Gabriel Garcia Marquez, 87, won worldwide acclaim for “One Hundred Years of Solitude” and other novels depicting the social and political struggles of Latin Americans. The native of Colombia received the Nobel Prize for Literature in 1982. Died April 17 at his home in Mexico City.
Leonard M. Rosen, 83, created the restructuring practice at Wachtell Lipton, the New York-based firm he co-founded, which the U.S. turned to for guidance through the 2008 mortgage crisis. Rosen helped write the U.S. bankruptcy code and in 1975, he assisted in the effort that enabled New York City to avoid bankruptcy. Died April 16.

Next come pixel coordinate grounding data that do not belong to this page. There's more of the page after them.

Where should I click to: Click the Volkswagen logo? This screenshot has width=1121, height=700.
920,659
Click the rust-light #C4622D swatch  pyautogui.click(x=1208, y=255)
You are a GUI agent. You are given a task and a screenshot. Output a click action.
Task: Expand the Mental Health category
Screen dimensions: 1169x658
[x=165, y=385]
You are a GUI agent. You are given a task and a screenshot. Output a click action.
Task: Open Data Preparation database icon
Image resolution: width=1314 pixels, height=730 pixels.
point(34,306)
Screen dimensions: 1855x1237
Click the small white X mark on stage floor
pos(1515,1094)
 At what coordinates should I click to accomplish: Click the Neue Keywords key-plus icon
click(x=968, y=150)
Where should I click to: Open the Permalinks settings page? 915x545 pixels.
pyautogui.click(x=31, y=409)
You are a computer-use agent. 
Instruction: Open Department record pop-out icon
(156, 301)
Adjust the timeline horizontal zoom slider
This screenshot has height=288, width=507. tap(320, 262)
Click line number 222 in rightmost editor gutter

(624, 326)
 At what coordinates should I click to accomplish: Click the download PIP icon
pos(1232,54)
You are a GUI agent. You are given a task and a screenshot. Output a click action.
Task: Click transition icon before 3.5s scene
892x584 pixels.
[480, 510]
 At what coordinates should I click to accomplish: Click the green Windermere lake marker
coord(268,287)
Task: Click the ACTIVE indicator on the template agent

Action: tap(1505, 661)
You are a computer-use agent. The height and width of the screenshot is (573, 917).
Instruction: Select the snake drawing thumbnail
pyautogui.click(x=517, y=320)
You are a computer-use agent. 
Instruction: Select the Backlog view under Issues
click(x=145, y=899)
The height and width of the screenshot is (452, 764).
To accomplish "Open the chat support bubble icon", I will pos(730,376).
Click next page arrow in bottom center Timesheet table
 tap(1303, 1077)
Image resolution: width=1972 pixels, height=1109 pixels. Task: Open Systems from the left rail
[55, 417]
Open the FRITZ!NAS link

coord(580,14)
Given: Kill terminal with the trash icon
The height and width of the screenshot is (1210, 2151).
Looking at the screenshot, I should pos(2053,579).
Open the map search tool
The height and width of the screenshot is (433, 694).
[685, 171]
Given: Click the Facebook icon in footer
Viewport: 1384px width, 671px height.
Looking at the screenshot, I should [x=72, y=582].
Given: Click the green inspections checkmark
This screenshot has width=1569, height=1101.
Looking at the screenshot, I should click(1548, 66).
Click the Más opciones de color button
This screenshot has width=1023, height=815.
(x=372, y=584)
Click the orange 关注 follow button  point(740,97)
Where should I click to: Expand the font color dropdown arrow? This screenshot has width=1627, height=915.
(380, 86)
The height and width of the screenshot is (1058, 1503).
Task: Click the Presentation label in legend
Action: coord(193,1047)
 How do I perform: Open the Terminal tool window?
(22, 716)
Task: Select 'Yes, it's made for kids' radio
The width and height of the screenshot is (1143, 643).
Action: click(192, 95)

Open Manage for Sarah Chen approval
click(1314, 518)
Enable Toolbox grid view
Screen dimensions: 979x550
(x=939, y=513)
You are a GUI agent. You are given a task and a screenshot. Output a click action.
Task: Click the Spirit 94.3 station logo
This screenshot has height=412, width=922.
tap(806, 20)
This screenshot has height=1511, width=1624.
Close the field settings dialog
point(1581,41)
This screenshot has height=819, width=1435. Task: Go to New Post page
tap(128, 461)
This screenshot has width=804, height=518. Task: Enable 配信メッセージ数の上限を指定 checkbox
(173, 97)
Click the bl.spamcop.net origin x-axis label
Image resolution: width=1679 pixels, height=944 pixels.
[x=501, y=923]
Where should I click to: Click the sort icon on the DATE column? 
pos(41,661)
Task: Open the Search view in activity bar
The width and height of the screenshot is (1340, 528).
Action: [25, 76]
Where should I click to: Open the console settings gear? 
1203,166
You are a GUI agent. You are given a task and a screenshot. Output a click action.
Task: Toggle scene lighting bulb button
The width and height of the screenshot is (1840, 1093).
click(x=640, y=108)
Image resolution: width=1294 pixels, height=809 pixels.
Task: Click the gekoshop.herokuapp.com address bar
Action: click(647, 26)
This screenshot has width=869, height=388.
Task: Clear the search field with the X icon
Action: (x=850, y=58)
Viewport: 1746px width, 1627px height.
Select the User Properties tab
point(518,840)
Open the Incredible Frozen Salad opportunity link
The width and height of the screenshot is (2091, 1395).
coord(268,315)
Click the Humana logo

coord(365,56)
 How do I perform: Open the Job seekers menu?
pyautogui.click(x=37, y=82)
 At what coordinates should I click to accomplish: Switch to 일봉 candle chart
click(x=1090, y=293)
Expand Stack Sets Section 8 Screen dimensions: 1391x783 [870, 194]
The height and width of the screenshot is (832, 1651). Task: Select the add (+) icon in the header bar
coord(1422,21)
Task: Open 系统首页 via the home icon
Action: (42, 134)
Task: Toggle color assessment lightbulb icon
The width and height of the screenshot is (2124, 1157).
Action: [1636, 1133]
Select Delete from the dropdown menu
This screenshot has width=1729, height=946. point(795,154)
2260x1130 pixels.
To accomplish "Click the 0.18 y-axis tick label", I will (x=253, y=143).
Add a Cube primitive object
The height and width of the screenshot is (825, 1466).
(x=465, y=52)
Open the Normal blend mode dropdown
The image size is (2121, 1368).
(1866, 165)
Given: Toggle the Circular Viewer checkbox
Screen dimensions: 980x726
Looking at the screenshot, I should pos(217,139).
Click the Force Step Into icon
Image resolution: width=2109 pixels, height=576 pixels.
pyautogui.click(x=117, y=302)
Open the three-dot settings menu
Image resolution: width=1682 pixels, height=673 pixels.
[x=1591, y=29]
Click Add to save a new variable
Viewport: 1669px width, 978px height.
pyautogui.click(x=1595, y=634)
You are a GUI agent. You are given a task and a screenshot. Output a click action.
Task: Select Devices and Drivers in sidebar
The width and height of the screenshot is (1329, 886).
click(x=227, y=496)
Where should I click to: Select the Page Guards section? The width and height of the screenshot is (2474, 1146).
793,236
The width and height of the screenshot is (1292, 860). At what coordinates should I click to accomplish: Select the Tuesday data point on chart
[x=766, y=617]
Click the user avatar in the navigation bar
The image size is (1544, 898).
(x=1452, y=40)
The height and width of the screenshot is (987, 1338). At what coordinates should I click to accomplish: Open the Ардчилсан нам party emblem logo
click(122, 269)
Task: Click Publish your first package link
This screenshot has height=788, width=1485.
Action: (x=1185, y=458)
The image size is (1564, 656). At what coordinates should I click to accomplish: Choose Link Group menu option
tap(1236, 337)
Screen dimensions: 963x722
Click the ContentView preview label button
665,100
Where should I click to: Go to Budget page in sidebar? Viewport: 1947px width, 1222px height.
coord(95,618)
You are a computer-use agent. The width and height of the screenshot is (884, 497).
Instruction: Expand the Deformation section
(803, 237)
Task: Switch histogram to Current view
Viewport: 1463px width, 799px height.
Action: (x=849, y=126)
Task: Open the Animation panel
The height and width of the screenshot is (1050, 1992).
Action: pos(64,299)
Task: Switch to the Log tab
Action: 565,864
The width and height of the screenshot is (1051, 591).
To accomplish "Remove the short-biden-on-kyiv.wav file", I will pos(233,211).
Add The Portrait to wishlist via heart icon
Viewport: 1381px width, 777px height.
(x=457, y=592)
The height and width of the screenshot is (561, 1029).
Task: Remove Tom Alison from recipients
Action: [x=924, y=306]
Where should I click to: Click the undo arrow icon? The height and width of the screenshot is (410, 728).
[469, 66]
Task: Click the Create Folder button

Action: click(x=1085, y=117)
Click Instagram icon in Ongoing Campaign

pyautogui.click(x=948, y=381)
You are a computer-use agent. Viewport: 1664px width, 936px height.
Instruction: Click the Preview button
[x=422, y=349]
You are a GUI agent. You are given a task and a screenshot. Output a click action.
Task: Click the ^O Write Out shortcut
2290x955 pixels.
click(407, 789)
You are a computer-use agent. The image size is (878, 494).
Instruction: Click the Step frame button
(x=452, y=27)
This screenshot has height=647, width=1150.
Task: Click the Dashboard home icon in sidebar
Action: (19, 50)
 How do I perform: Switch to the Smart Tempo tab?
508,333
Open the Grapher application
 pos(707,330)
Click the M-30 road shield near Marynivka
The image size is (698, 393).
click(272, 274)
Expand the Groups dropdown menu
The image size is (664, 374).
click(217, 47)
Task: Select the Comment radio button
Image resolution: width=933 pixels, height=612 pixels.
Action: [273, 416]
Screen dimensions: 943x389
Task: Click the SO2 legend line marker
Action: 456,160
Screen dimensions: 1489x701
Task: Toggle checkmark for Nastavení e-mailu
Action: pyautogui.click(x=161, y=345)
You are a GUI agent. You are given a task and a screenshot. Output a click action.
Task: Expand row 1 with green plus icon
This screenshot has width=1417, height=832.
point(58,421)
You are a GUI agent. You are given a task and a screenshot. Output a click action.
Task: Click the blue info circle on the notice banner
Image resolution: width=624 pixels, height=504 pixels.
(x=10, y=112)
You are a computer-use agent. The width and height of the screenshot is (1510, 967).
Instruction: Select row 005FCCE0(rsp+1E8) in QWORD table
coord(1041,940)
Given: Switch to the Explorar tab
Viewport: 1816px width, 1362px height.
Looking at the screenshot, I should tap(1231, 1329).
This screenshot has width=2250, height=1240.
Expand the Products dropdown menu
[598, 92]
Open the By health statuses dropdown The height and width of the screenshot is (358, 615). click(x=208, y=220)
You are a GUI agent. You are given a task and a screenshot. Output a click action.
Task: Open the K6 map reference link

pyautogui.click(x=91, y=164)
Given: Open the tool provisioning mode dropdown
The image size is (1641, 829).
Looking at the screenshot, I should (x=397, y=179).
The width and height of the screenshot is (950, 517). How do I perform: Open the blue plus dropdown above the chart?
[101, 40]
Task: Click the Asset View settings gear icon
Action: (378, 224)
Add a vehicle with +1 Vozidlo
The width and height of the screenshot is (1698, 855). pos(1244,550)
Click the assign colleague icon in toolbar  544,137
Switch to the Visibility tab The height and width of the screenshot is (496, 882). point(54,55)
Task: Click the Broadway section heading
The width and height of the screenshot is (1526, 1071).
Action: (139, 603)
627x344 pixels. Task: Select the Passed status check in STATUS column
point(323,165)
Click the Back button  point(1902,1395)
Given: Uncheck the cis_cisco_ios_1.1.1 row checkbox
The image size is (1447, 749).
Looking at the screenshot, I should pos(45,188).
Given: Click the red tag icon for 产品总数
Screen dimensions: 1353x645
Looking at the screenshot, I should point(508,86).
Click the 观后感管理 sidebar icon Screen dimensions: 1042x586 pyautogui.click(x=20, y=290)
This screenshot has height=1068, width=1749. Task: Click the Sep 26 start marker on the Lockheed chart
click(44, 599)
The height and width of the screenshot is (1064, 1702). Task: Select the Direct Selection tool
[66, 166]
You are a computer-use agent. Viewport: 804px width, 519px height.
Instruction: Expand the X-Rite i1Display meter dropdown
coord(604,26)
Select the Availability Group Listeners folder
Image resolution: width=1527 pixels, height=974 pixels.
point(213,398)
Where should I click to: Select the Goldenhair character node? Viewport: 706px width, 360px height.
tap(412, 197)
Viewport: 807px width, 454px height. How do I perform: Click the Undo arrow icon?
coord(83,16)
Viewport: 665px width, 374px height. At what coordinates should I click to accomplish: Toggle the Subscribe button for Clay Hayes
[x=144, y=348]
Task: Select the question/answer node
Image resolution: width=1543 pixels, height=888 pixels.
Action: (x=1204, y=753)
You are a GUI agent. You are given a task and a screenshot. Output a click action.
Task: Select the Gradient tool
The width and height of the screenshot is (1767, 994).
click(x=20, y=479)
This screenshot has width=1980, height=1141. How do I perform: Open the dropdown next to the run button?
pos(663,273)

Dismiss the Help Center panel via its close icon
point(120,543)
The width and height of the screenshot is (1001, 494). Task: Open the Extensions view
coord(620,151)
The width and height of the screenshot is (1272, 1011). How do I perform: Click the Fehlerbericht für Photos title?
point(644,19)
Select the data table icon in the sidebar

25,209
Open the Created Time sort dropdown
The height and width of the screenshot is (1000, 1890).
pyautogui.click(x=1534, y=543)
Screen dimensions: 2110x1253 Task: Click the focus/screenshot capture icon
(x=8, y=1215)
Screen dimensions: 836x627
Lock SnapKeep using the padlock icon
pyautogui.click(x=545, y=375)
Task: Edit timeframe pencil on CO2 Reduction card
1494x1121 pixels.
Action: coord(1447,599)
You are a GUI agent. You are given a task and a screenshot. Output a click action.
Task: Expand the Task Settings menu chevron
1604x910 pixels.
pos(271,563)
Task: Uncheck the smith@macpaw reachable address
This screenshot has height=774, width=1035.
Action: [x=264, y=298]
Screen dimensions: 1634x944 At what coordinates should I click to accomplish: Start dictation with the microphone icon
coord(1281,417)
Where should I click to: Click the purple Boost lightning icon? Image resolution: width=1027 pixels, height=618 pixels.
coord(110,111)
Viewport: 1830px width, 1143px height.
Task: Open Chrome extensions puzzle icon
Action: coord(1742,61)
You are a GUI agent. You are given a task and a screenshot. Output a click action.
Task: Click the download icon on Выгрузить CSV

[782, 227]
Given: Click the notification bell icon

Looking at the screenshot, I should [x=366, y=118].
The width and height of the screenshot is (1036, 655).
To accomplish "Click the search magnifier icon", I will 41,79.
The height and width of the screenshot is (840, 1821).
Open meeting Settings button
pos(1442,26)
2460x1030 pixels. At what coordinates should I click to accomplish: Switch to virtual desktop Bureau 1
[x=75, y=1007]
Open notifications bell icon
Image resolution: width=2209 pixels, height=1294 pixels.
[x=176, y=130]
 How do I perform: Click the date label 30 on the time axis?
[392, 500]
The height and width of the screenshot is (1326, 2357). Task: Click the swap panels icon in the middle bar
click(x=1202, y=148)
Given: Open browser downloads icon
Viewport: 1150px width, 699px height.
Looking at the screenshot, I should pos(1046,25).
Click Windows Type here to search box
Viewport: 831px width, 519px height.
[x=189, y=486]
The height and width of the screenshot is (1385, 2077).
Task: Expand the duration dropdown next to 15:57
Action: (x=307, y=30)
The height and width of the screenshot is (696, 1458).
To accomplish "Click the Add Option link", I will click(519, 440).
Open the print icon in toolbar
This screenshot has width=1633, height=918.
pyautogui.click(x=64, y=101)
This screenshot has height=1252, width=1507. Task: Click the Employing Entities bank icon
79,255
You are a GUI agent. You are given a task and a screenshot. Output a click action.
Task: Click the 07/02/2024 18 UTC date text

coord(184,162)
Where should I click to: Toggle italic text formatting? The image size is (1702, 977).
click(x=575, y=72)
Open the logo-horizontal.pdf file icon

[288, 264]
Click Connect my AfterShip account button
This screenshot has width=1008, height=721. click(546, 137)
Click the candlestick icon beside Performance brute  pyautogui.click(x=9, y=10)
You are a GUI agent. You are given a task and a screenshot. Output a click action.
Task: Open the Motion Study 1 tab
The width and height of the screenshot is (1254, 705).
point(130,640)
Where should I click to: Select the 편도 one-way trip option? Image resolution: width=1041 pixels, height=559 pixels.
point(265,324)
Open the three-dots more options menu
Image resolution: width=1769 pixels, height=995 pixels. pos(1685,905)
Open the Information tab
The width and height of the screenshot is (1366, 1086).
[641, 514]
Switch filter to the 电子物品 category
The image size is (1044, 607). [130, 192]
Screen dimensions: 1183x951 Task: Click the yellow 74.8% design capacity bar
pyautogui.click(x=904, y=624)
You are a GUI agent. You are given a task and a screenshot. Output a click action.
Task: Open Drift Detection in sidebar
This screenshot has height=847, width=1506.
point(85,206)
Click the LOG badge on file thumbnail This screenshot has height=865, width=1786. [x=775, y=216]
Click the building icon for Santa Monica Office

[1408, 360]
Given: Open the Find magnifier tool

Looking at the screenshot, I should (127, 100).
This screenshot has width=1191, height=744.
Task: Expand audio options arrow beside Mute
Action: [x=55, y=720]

Jacques Servier, 92, was the billionaire founder of Les Laboratoires Servier, France’s second-largest drugmaker. He and his companies were accused of hiding the health risks of Mediator, a diabetes drug doctors often prescribed as a weight-loss therapy, which is suspected in the deaths of more than 2,000 people. Last May, a trial was delayed for a year. Died April 17.
Gene Estess, 78, quit his job as an options specialist at L.F. Rothschild & Co. at age 52 to become executive director of the Jericho Project, a social services organization. The New York-based nonprofit group aids 1,500 people who need housing and assistance with mental health and drug abuse problems. Died April 9 of lung cancer at his home in Brooklyn.
Karpal Singh, 73, was a Malaysian lawyer and opposition politician for more than four decades. Died April 17 of injuries sustained from a car crash in Malaysia.
Sue Townsend, 68, sold more than 20 million copies of her comic novels. A high school drop-out, she was best known for her series of books about Adrian Mole, a fictitious teenager whose observations were a satirical critique of the U.K. under Prime Minister Margaret Thatcher. Died April 10 of a stroke in England.
Nina Cassian, 89, was a Romanian poet and translator whose critical voice led Communist-era officials to ban her works, prompting her to seek political asylum in the U.S. Died April 14 of a heart attack at her home in New York City.